Start of Block

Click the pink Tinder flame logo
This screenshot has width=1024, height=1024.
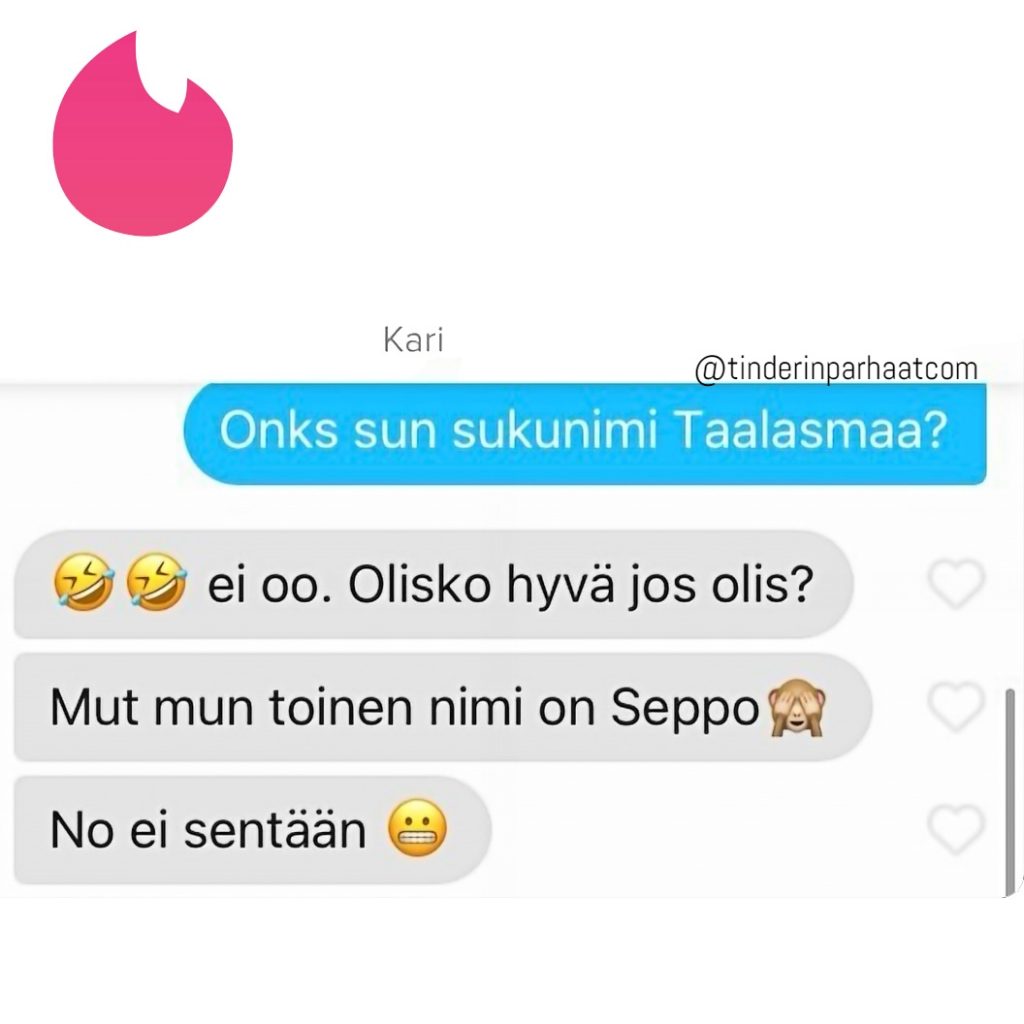tap(142, 134)
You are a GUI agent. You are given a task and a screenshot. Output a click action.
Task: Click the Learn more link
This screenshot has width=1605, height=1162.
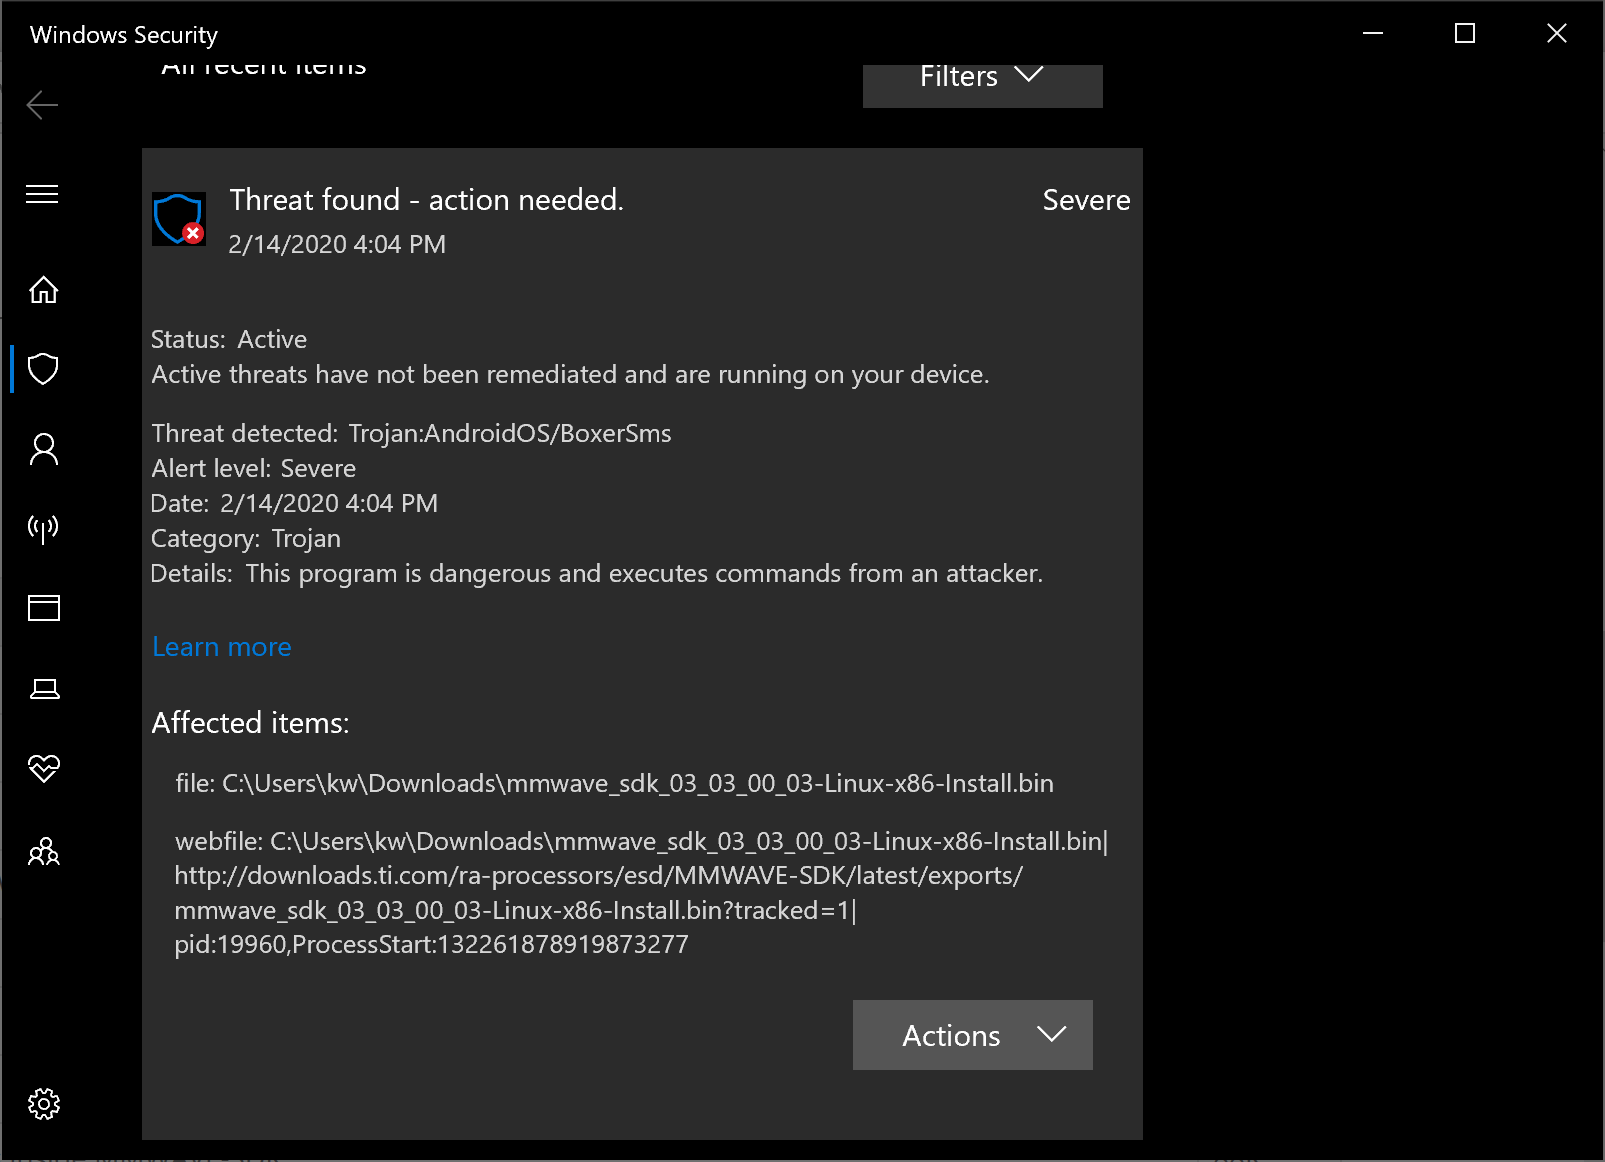pos(222,647)
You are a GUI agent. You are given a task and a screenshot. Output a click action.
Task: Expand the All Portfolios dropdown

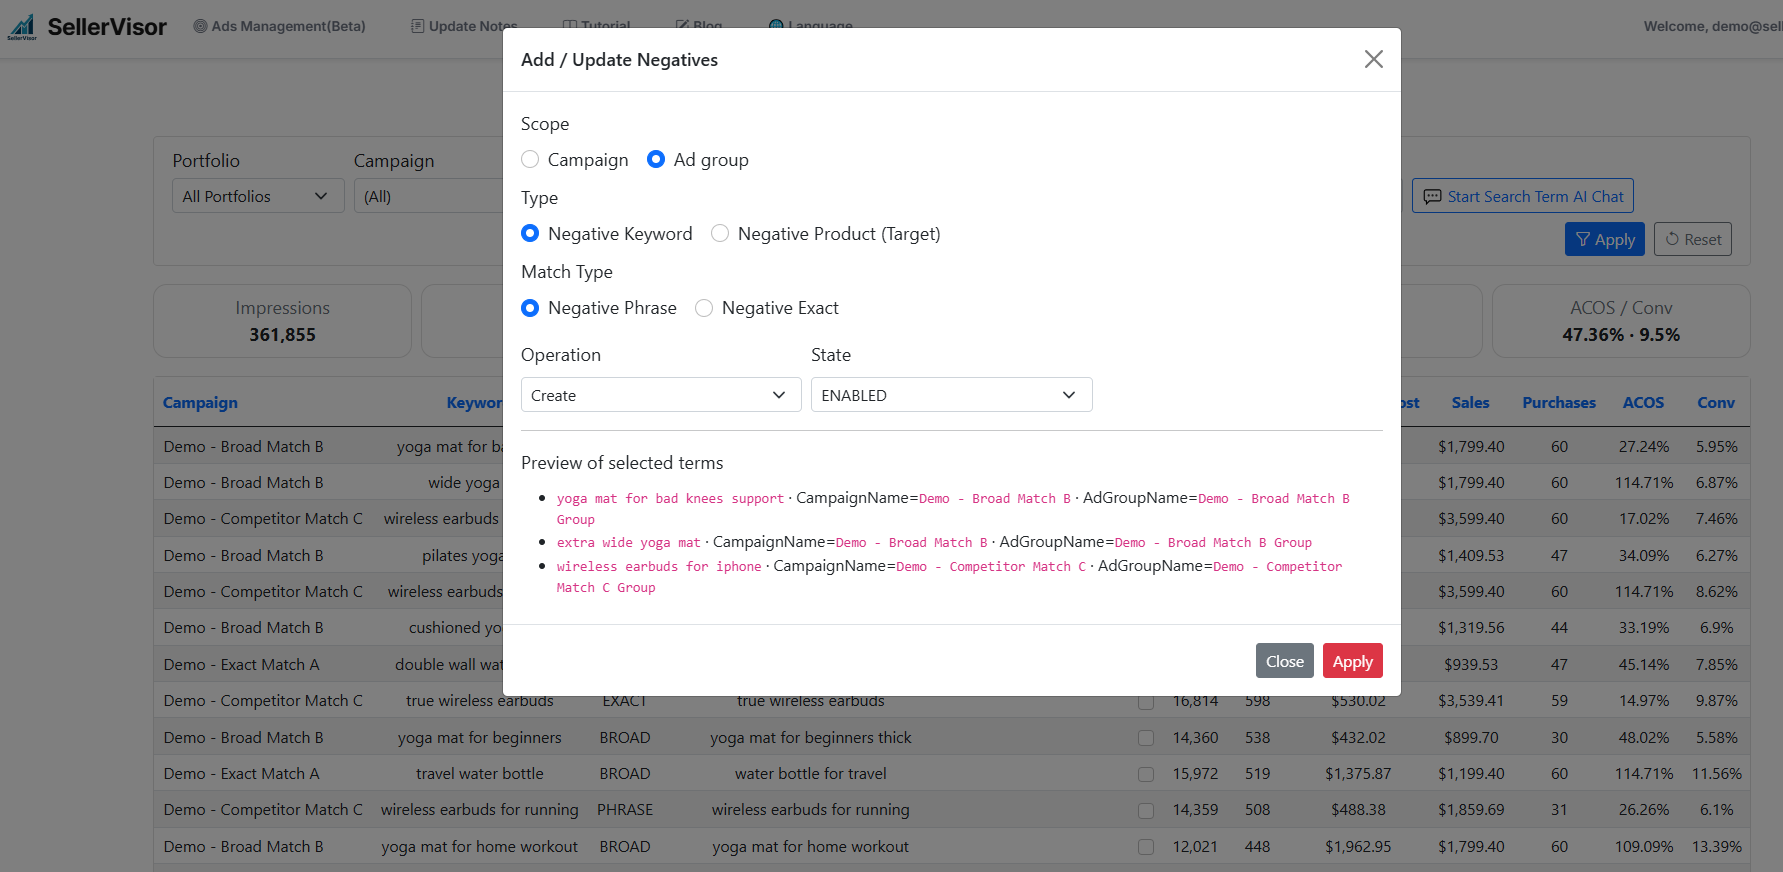coord(257,197)
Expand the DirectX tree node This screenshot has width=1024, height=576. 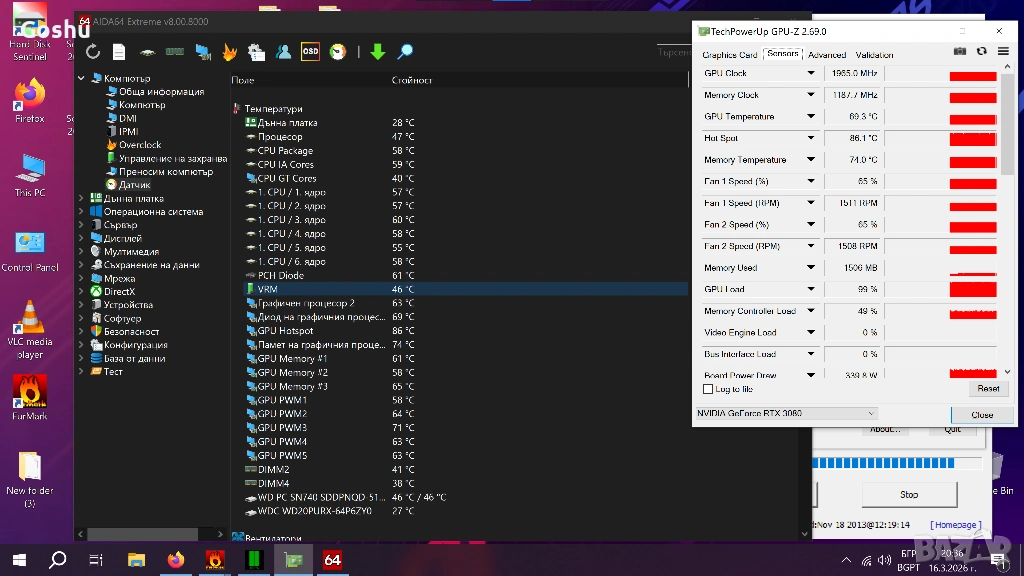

End of Block

# [Required action]
Print every line above once more, exactly. Omit the pictures.

# [Exercise result]
Click the pink Tinder flame logo
This screenshot has width=1024, height=1024.
tap(142, 134)
You are a GUI agent. You are given a task and a screenshot. Output a click action.
Task: Click the Learn more link
This screenshot has width=1605, height=1162.
pos(222,647)
You are a GUI agent. You are given a task and a screenshot. Output a click action.
Task: Expand the All Portfolios dropdown

coord(257,197)
Expand the DirectX tree node This screenshot has width=1024, height=576. 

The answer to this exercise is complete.